Advent week 4: What Christmas hymns teach us about Jesus

Something that always kind of shocks me is the number of straight-up hymns (multiple verses!) that get played on the radio during the Christmas season–and I’m talking on your average pop/soft rock “mix” station.  I’m happy that Jesus’ name is getting so broadly proclaimed during this time, even if it’s confusingly thrown in with a lot of really stupid songs (which I plan to post about next week), but I wonder how many people understand the sometimes complex theology they’re hearing.  Today I want to write about just a few of the things we learn about Jesus from some of the great Christmas hymns.
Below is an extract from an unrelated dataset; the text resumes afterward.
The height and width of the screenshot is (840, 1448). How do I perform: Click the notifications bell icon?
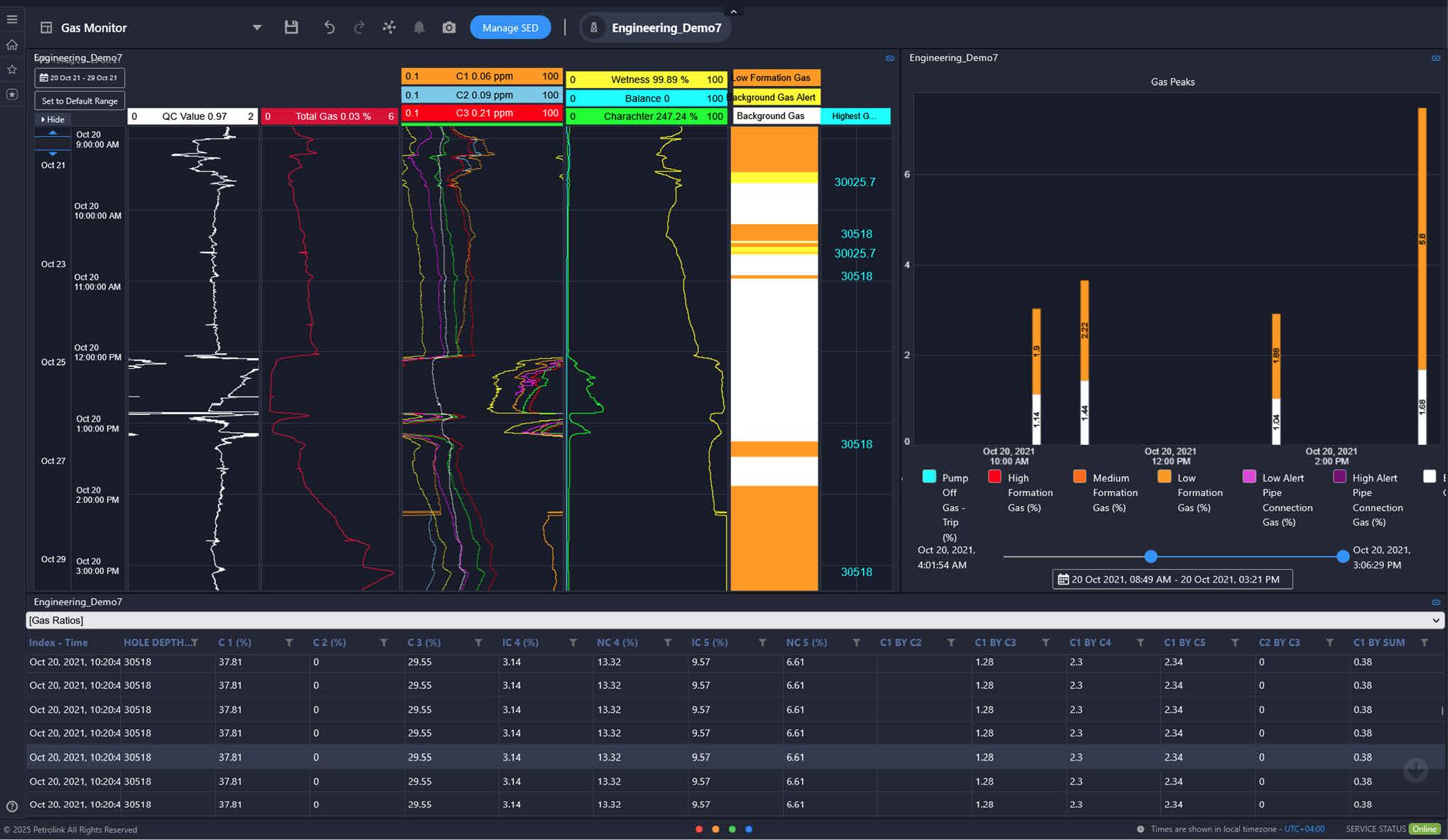pyautogui.click(x=419, y=27)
  1. Jesus is God, and he didn’t stop being God when he was born as a human.  Appropriately, Christmas hymns are packed with statements of the divinity of Christ.  Some go a little too far in asserting this, like “Away in a Manger” (“no crying he makes”?  He was a baby; pretty sure he was crying), but others hit the mark in beautiful statements like “Veiled in flesh the Godhead see / Hail the incarnate Deity” (from my favorite Christmas hymn, “Hark the Herald Angels Sing”) or simply “the Word made flesh” (a direct quote from the gospel of John, found in a later verse of “What Child Is This”).
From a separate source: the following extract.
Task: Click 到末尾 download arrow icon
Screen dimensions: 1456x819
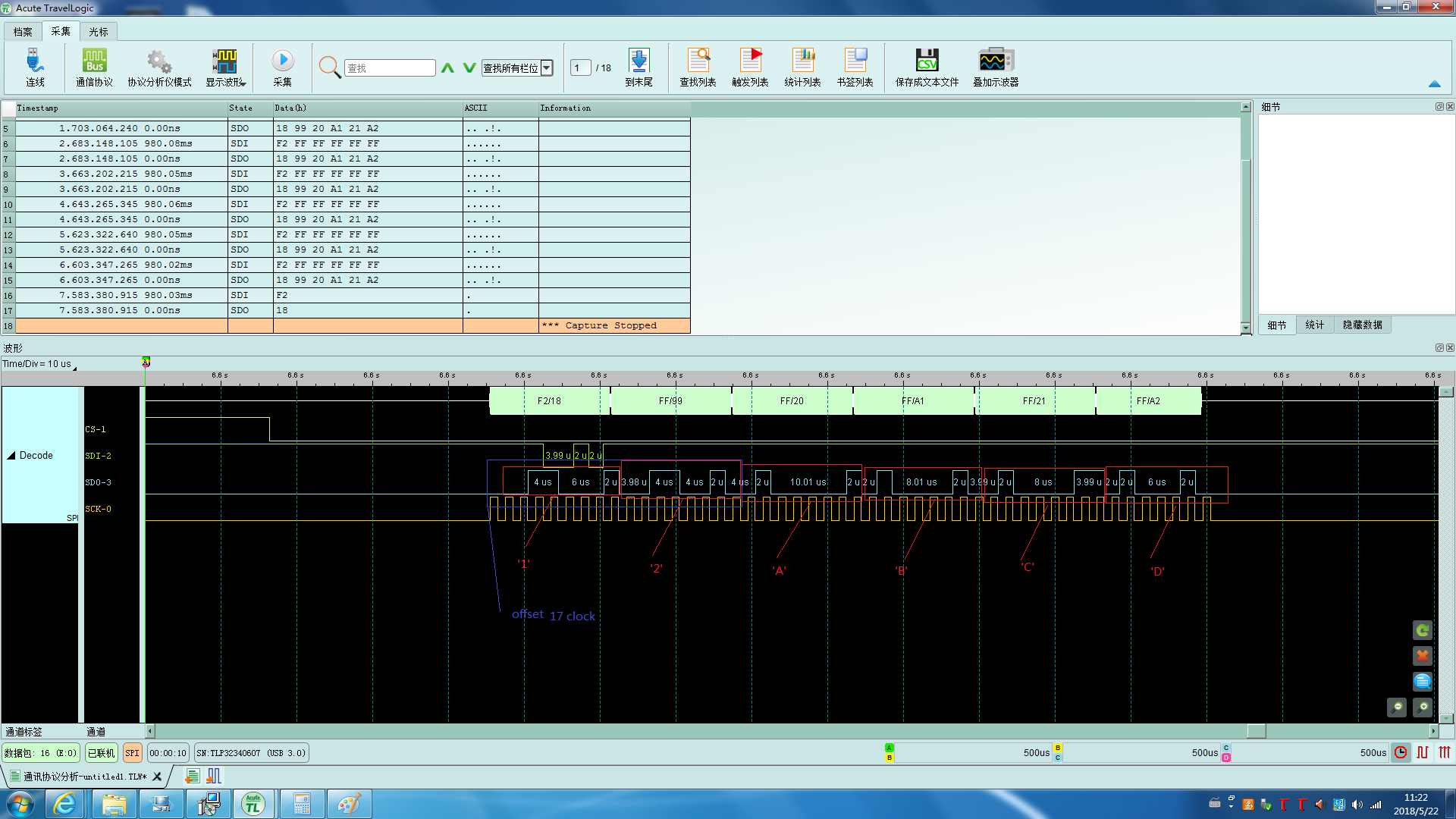Action: [x=639, y=61]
  2. Jesus knows what it’s like to be us.  Also appropriately, many Christmas hymns are about God the Son’s humbling himself to dwell with us (any song with “Emmanuel” in it counts here) and his sympathy with our pain and frailty.  “O Holy Night” says that Jesus was “born to be our friend” and then goes on to say that “he knows our need / to our weakness is no stranger.”  “Hark the Herald Angels Sing” is, again, a little more complex: “Pleased as man with man to dwell, Jesus our Emmanuel.”  All the songs that talk about Jesus’ humble surroundings at his birth also fit in here; one of my favorite descriptions is from the beautiful Appalachian song “I Wonder As I Wander”: “When Mary birthed Jesus ’twas in a cow stall / With wise men and farmers and shepherds and all.”  Farmers–that word choice brings the story close to home for a lot of people.  Jesus could have been born down the road from here.
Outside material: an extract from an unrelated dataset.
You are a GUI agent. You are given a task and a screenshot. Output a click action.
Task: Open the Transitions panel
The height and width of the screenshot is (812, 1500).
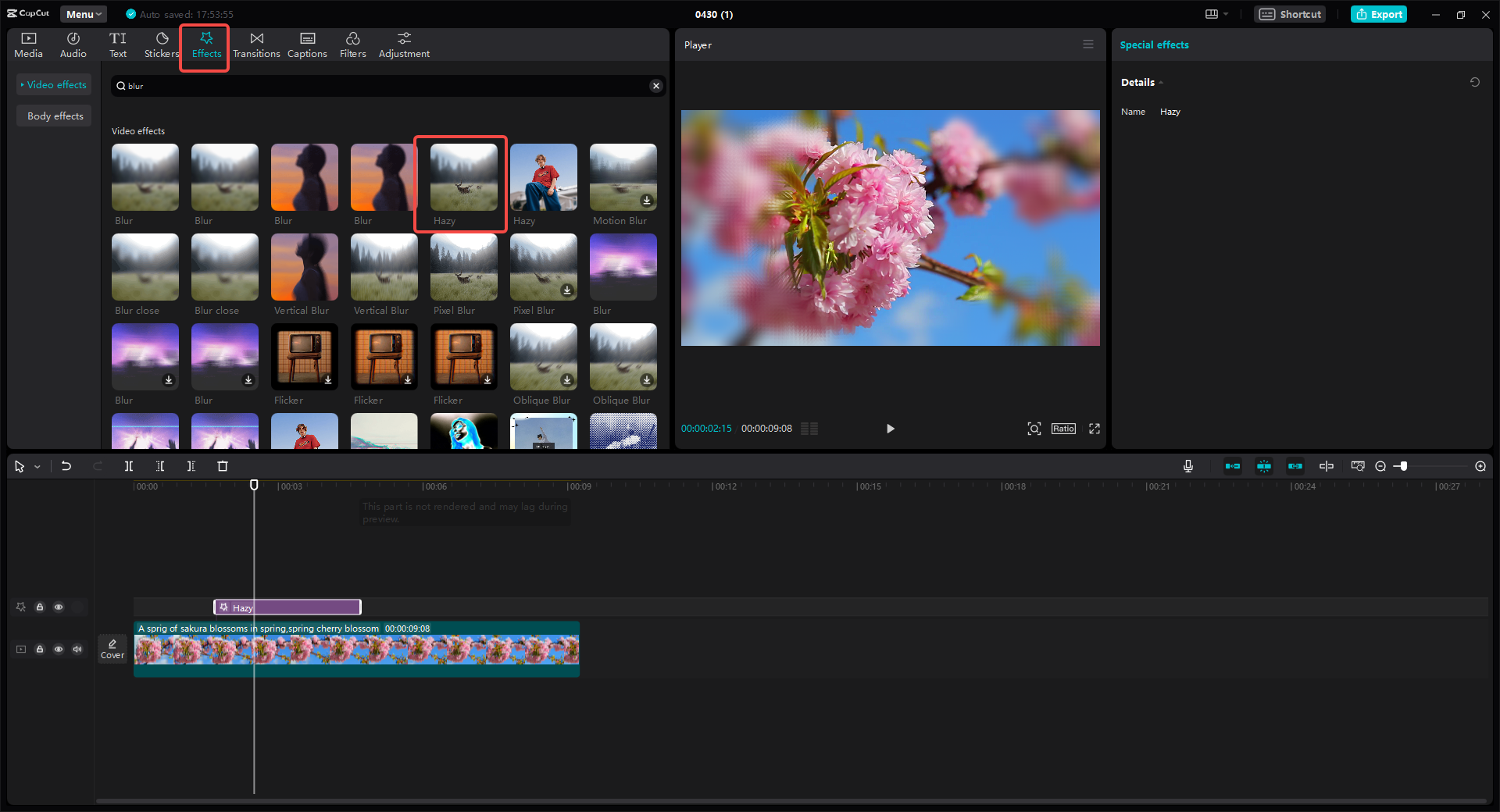[256, 44]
  3. Jesus is coming back to rule the world.  As my pastor pointed out a couple of weeks ago, one of the best-loved hymns of Christmas, “Joy to the World,” is actually, for the most part, about Jesus’ future second coming.  We see this especially in the last verse, which begins, “He rules the world, with truth and grace.”  Of course, this is also what Handel’s famous “Hallelujah” chorus is about.  The other day, it occurred to me that when Handel’s Messiah was first performed, there probably were some lords and at least one king in the audience, which makes the repeated line “King of Kings and Lord of Lords” all the more impressive.  In fact, according to legend, it was a king who started the tradition of standing up during the chorus.  Wikipedia says this story probably isn’t true, but what’s not in doubt is that Jesus is superior to all “principalities and powers” as the New Testament says.

I hope that over the next few days, you hear some of these songs (maybe on one of those normally lightweight radio stations) and maybe even get to join a congregation in singing them.  As you sing, think about the words and what they tell us about Jesus, our God, friend, and king.